Start of Information shown

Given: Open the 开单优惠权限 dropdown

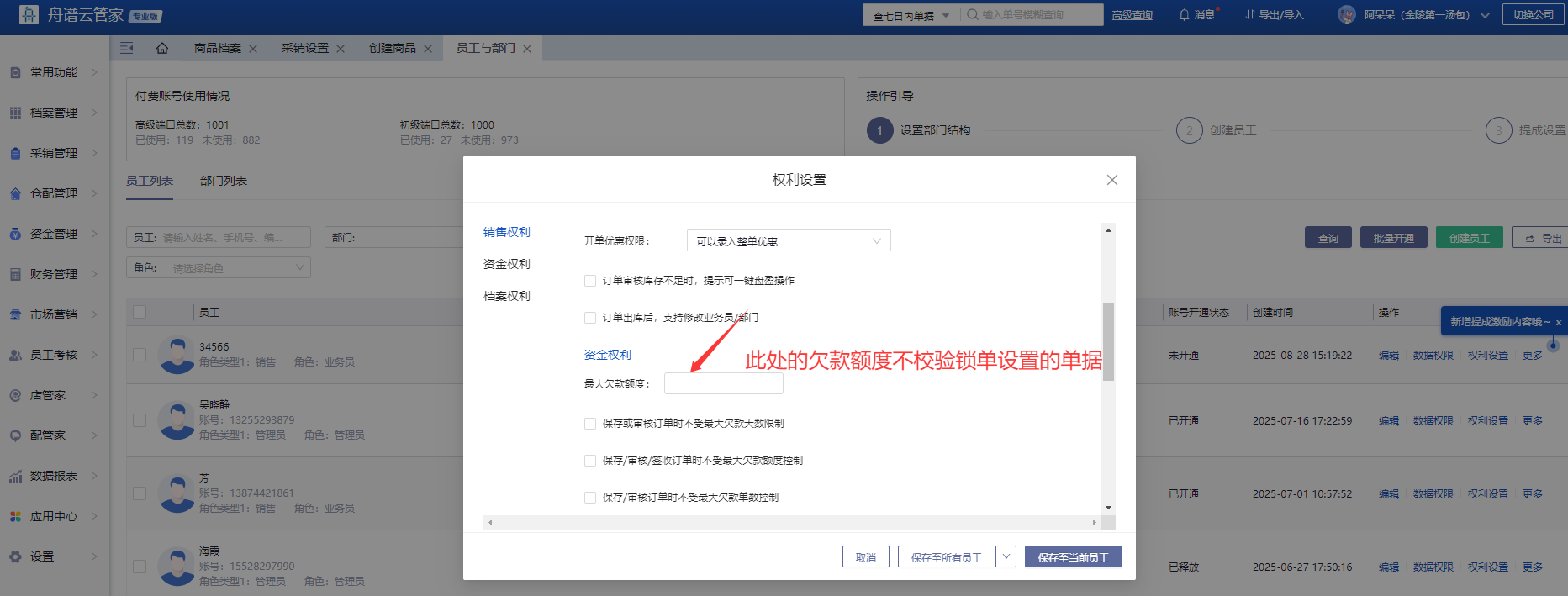Looking at the screenshot, I should point(788,241).
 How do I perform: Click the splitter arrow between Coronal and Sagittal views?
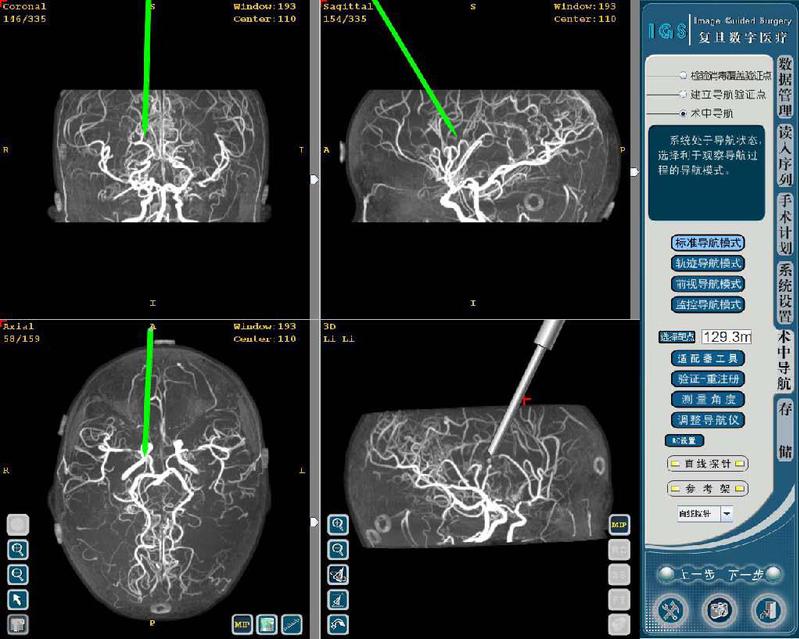314,179
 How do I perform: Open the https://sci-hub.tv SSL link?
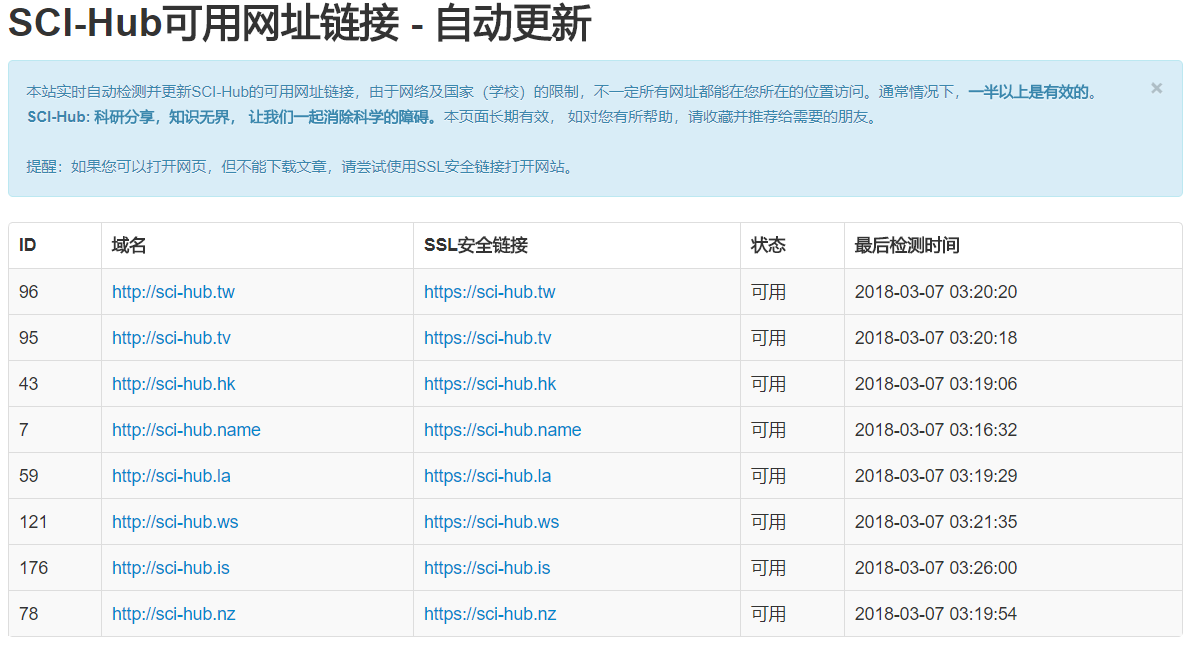pos(487,337)
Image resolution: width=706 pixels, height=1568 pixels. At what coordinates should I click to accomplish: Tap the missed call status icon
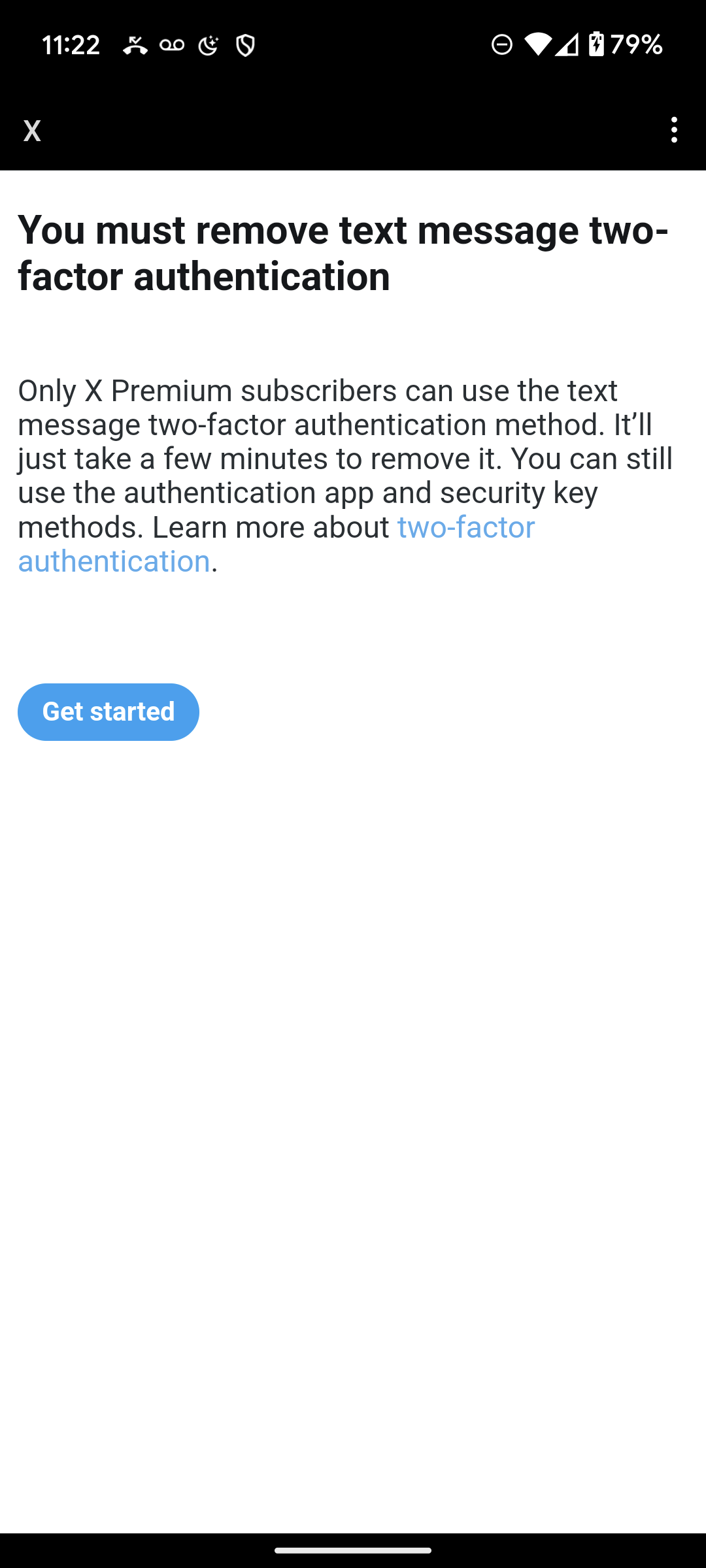(x=135, y=45)
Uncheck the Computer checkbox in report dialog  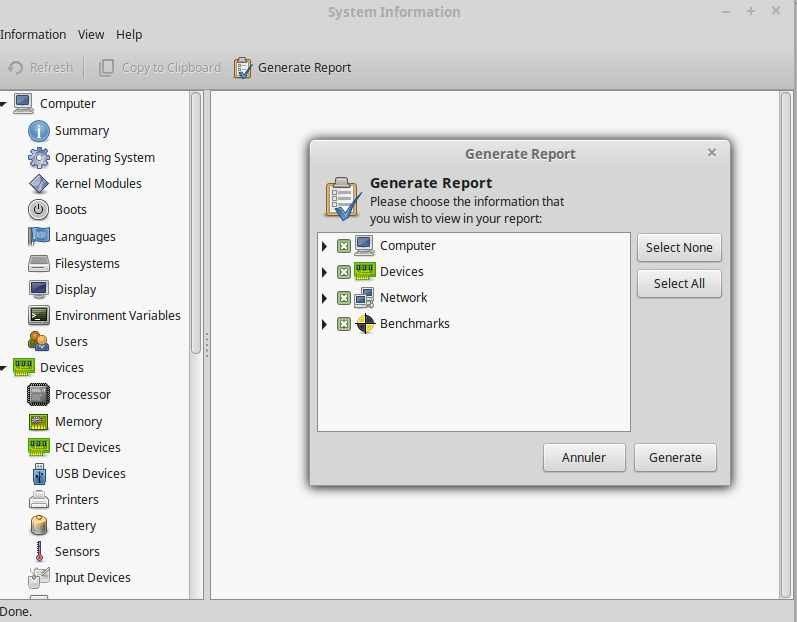tap(344, 246)
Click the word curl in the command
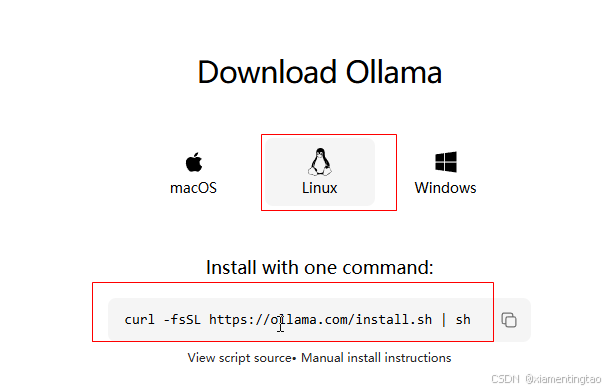This screenshot has width=610, height=390. click(139, 320)
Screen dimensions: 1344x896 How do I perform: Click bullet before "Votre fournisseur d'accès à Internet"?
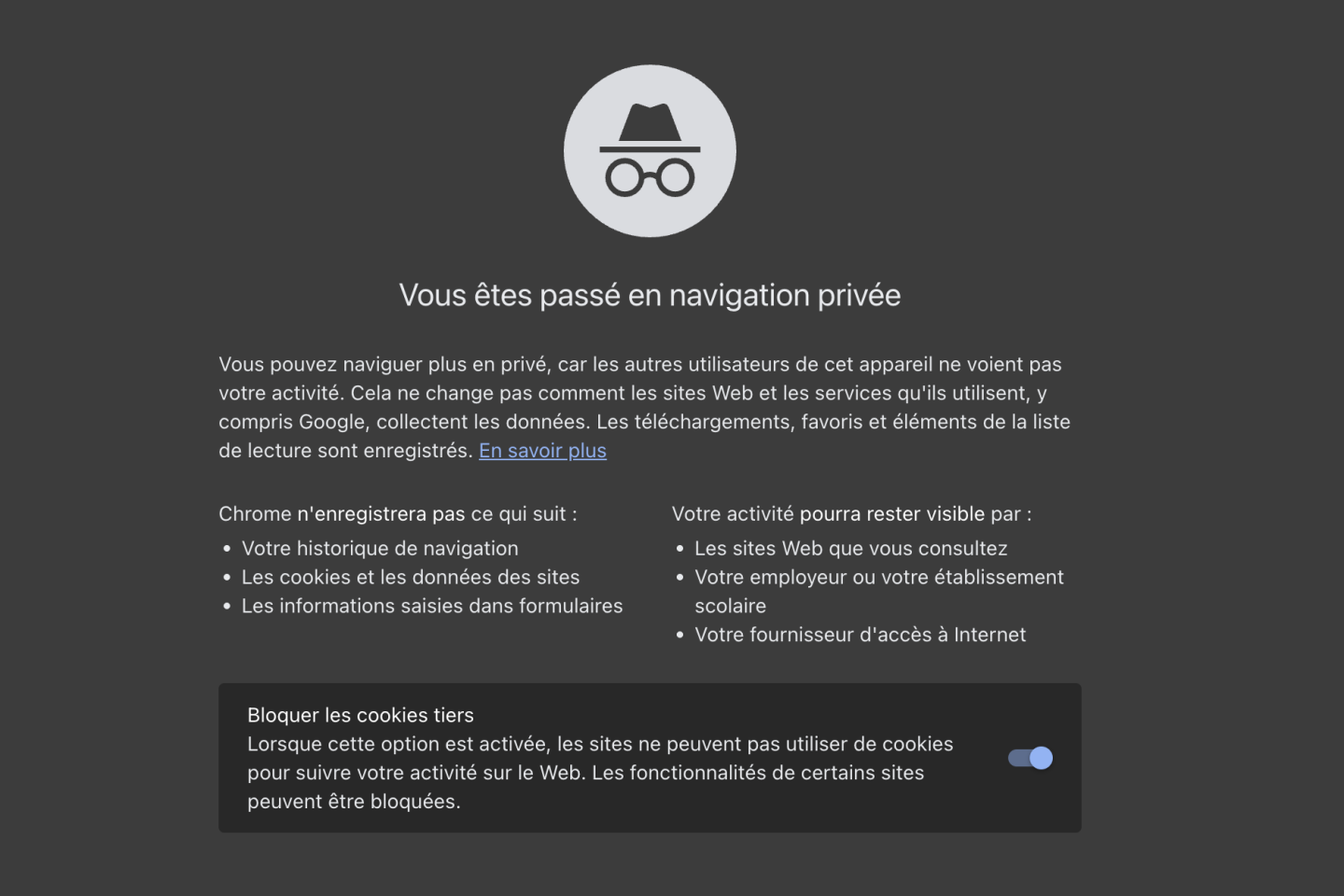[x=680, y=636]
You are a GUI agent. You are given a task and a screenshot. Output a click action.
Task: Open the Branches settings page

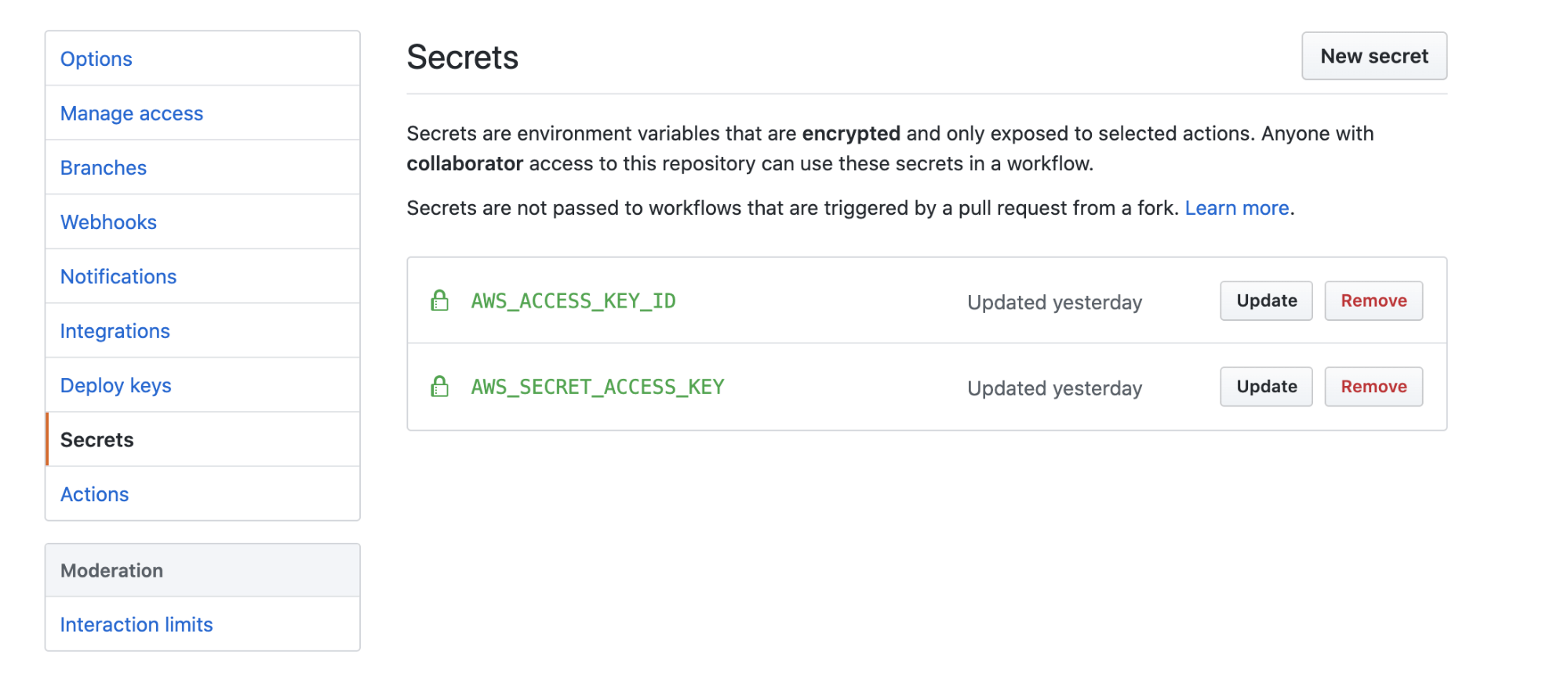click(x=103, y=167)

End of Information shown

» **What needs to be done**:
All that belongs in the answer is the exact run of lines from the line containing "Screen dimensions: 1344x896" to the end of the listing above, pictures removed.

» **Task result**:
Screen dimensions: 1344x896 How do I perform: Click bullet before "Votre fournisseur d'accès à Internet"?
[x=680, y=636]
You are a GUI agent. You are given a task and a screenshot. Output a click action.
Task: Open the Branches settings page

click(x=103, y=167)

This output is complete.